Even if I had a full head and facial expression tracker (comes free
with a video feed, I know) I'd cloak certain things.

Ability to build scripted 3d structures is unprecedented, though.
And I'm also not too hot on proprietary stuff which only does
PowerPoint.

> video chat.  (I probably have heard, if not invented, most of the  
> arguments for such benefits, but if you've got something novel in  
> that regard I'd love to hear it.)

I don't, actually. It's just SL works for me, while video conferences
cum PowerPoints don't. I'm not nearly enough suit for that.
 
> No, but I'd like to.

It's too bad the Linux client doesn't do it yet, and you're only
controlling the camera, not the avatar.
 
> Remote control of UxVs (or generally, embodied telepresence) is  

I'm really looking forward to a head and face tracker which could
do it from a single or two cameras. There's even a simple ToF
tracker which can be eventually built into display panels.
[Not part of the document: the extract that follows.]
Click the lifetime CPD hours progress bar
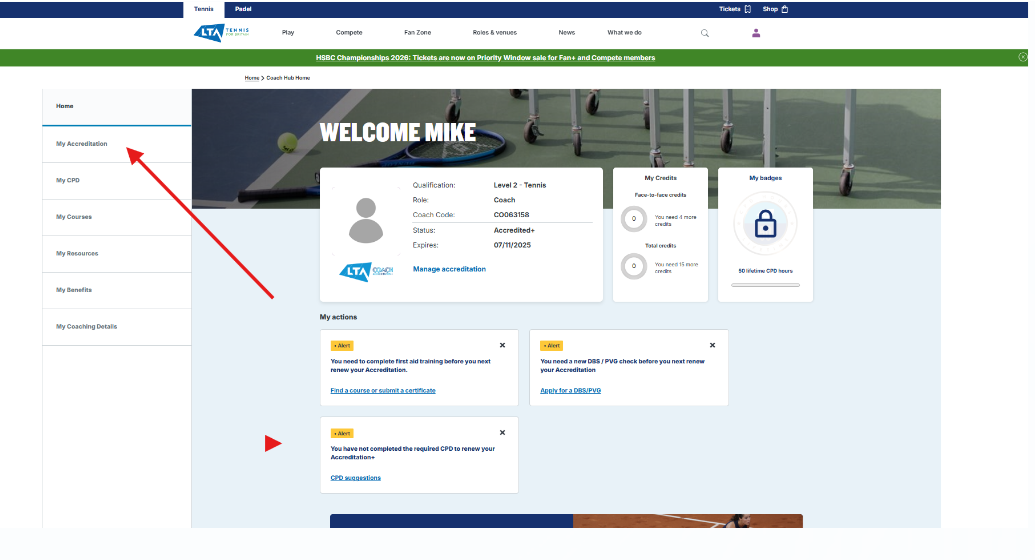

> specifically one of the *actual* practical apps to which I was  
> referring.
> 
> >>than entertainment --- the range of practical applications is rather
> >>surprisingly limited.  Augmented reality, on the other hand...
> >
> >Both are immensely useful.
> 
> I'm not sure they are equally useful, but I'm also not passionate  
> enough about that position to quibble too much.

Well, we do have a poor man's VRs (SL, games) but AR is limited
to military and high-end vehicular HUDs.
 
> >Most of us have been waiting for both
> >since mid-1980s. It's pathetic how little has happened since.
> 
> +1 on that, me as much if not more than anybody else here.
> 
> Hell, at least I made a run at that fence. ;-)

I hope it was fun. I never had the chance.